Improving Lucene Search Performance

By Jayesh Gangadharan – Sr. Software Engineer – ADP Cobalt Social Media Team

Lucene Search

Lucene search api creates an Index of your data and lets you search on the indexed data instead of using a traditional relational database.  Lucene is primarily used for indexing document text but can be used as a mechanism to produce facets for tabular data.  This was our primary usage as producing facets and counts from a relational model is much more expensive.

Initial implementation 

We followed Master / Slave based configuration with Hibernate search (hibernate search uses lucene), so we maintain Index copy on each node and refresh the indexes every 300 seconds.   Hibernate Search provides MassIndexer api to create the index data from the datasource. We basically wipeoff and start the index from zero everytime the app starts up.
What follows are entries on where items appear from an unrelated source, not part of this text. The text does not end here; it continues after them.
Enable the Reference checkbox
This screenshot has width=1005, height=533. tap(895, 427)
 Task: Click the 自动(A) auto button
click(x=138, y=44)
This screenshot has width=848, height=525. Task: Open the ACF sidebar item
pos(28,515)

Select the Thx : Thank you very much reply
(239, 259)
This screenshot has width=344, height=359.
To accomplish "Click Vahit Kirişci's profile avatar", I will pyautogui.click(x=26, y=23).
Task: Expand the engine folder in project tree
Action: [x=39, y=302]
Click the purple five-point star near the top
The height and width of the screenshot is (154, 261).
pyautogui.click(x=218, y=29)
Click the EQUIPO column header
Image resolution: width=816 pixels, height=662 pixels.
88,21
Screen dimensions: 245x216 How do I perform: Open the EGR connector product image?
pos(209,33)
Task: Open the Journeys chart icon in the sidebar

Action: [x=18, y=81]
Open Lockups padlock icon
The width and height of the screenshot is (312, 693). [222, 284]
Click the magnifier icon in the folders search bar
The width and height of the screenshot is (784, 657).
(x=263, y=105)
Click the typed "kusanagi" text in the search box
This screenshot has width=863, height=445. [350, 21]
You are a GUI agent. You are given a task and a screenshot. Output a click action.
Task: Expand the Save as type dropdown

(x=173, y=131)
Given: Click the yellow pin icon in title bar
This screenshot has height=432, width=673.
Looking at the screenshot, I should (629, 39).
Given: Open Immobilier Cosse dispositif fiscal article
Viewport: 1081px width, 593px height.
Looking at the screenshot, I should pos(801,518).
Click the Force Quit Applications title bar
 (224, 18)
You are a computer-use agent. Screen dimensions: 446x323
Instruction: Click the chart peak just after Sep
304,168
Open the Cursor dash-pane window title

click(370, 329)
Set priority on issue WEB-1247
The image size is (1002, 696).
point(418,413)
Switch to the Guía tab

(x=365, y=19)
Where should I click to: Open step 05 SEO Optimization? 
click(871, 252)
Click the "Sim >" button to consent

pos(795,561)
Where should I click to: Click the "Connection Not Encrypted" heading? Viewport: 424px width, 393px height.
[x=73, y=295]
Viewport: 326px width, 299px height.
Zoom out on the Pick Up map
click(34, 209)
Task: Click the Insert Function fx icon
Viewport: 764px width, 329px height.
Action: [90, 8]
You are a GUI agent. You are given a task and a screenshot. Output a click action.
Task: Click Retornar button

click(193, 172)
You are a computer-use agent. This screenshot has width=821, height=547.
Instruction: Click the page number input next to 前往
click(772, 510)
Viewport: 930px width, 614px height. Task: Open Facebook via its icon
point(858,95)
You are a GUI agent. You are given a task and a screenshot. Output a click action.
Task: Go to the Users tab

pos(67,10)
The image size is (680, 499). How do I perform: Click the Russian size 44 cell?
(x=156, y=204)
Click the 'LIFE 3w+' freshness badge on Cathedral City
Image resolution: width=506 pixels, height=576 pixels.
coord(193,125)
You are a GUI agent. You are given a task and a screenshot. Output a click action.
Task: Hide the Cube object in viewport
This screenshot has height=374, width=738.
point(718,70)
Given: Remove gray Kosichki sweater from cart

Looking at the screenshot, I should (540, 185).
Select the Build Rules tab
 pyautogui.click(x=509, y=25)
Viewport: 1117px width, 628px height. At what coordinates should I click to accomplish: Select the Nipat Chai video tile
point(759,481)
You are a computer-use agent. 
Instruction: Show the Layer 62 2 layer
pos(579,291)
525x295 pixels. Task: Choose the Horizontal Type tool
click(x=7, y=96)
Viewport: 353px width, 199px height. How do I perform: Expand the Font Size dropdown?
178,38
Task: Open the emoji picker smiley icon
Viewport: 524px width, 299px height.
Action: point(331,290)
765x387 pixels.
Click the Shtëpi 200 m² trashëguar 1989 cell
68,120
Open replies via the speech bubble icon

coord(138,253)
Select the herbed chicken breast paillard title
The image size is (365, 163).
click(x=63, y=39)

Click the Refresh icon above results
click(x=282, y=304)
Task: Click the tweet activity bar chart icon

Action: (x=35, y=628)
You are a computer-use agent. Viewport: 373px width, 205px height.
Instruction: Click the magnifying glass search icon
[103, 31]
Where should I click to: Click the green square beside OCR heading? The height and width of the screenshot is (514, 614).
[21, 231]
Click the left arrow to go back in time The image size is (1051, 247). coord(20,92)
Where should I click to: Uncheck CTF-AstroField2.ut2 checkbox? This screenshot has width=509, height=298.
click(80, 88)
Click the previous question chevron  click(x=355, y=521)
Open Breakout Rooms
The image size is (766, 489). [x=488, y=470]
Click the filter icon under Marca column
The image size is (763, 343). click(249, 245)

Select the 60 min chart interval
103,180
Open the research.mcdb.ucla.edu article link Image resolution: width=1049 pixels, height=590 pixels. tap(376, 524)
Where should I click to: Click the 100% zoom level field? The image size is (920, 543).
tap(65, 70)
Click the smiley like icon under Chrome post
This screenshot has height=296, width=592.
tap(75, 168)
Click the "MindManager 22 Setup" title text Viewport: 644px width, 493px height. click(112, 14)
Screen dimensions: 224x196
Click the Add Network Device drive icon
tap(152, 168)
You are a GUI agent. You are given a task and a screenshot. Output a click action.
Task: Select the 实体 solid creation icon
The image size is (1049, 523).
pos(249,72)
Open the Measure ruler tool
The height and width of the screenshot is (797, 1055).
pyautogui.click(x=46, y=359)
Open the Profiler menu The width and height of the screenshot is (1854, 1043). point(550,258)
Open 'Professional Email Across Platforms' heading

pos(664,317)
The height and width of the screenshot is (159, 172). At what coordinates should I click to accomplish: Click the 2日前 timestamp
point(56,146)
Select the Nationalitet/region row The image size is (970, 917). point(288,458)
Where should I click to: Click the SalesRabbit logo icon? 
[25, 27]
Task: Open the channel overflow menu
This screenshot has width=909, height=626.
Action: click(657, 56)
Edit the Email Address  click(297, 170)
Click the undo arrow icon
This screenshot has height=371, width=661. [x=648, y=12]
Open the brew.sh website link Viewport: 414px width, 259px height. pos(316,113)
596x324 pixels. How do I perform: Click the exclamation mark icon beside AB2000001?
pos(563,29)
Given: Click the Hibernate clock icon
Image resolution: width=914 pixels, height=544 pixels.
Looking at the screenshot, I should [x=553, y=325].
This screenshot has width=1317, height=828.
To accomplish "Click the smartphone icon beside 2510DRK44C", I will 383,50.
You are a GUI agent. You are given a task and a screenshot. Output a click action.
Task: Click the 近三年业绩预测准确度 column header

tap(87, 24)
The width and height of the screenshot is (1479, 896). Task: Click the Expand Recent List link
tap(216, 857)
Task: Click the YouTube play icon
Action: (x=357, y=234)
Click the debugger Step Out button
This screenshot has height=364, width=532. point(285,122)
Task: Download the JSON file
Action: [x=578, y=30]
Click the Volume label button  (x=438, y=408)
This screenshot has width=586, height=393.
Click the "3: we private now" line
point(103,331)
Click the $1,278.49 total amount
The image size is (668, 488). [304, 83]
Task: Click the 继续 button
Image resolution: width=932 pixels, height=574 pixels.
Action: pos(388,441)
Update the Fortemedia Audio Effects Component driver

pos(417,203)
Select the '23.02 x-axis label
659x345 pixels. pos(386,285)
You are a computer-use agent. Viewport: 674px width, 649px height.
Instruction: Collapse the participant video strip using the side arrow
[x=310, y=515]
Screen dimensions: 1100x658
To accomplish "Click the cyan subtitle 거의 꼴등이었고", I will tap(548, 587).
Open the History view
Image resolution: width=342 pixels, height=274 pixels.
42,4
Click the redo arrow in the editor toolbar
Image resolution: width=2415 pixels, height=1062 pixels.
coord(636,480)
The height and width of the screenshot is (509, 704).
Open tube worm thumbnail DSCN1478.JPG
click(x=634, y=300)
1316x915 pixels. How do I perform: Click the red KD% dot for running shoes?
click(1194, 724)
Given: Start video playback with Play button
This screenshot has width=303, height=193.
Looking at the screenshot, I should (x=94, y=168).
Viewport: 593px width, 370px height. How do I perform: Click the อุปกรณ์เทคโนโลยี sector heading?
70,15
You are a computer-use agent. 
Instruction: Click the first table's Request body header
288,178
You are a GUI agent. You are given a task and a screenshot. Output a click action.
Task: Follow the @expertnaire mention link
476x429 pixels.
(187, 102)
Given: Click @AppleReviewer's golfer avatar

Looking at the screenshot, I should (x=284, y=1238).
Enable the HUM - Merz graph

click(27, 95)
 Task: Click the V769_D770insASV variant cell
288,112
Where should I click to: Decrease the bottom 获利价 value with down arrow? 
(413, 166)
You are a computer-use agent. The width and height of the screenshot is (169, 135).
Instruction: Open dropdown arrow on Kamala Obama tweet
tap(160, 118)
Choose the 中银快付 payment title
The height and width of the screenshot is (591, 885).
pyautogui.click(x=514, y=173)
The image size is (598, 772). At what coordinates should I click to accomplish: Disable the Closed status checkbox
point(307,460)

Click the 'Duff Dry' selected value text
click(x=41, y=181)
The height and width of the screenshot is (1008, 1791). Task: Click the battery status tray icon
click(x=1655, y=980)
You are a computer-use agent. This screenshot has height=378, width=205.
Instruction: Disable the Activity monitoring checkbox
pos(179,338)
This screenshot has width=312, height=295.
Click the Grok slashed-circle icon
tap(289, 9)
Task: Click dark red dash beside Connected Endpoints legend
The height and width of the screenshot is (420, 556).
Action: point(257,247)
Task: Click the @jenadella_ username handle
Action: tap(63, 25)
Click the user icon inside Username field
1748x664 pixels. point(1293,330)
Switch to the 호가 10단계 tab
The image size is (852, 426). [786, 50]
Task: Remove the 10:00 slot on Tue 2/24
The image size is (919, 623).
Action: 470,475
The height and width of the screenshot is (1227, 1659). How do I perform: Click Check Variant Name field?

Reindexer is used or updating the index data on any changes happening in the database.

Our Scalability Challenge

Under low load the index queries were performing adequately.  However when we started onboarding thousands of dealers with hundreds of thousands of records we saw significant degradation due to the amount of filters and range queries we were performing.  Our date range queries were taking ~250 milliseconds and caused the CPU usage to spike backing up thread usage, producing locks and causing downstream contention.

Range Queries

One example on how we create Range queries (We use JPA (hibernate) as a wrapper on top of lucence to make our life easier with persistence))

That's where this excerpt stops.